You Have To Spell It Out To Them

, , , , , | Healthy | December 29, 2019

(I have recently been diagnosed with epilepsy at age fifteen and am at my fourth or fifth neurology appointment. For some background, some types of epilepsy can be categorized as “reflex,” meaning there is usually a trigger — most people are familiar with flashing lights — but there are a huge variety of triggers, ranging from drinking alcohol to hearing a specific kind of music. I am describing to my neurologist some symptoms I’ve been experiencing.)

Me: “Sometimes while I’m reading, I’ll have spells where the words are very difficult or I can’t read them at all.”

Neurologist: *mostly disinterested* “Oh… Well, have you been diagnosed with learning issues?”

(I’ve told him all of this before.)

Me: “No. I’ve been reading since I was four and it’s actually one of my favorite things to do. I’ve never shown any signs of dyslexia or anything like it.”

Neurologist: “Do you notice any patterns to when this occurs?”

Me: “I’ve noticed it happening a lot when I’m reading in Spanish.”

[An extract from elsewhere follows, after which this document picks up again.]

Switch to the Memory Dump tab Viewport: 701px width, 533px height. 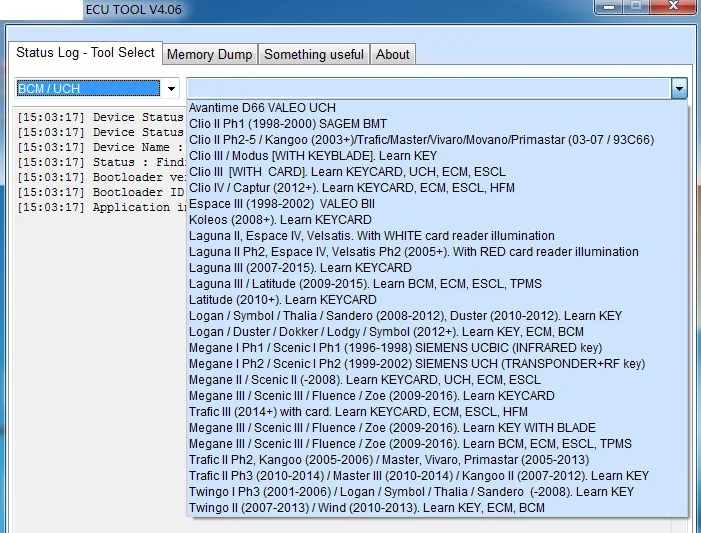(x=210, y=54)
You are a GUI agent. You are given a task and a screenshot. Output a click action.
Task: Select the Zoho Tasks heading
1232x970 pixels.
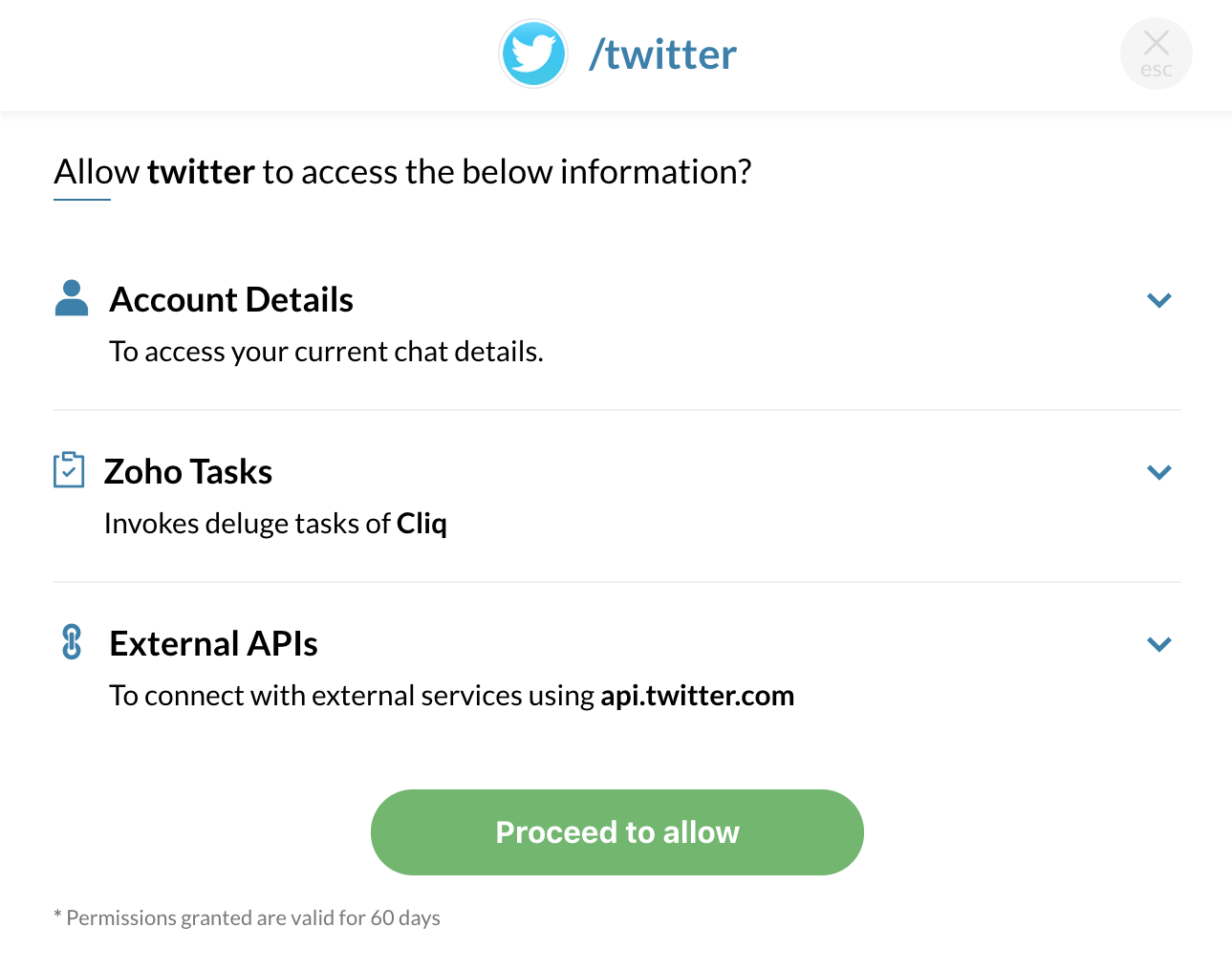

(I’m in AP Spanish and have been studying the language for around six years; I’m definitely not fluent yet but am reasonably proficient. I have also told him this before.) 

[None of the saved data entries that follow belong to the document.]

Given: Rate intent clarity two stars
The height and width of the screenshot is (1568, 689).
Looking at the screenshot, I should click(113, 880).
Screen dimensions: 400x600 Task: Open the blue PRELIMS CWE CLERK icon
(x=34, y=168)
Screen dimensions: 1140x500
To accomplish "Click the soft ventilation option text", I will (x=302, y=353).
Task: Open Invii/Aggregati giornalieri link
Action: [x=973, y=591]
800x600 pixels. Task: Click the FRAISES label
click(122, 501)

Neurologist: *long silence* “You’re probably just bad at Spanish. Go ahead and schedule another appointment for a month out.” *leaves*

(I ended up not telling my parents about this part of the appointment for around six months because I was embarrassed and believed my neurologist that I was probably exaggerating. However, during this time, the symptoms worsened, so I told my parents who found another neurologist — incidentally, around thirty years younger. He immediately diagnosed me with reading epilepsy, which is fairly uncommon but absolutely not unheard of and has nothing to do with any prior learning disabilities. For me, it is triggered by unfamiliar words, which, obviously, come up more often in a second language. I’ve now, thankfully, been able to receive much better care.)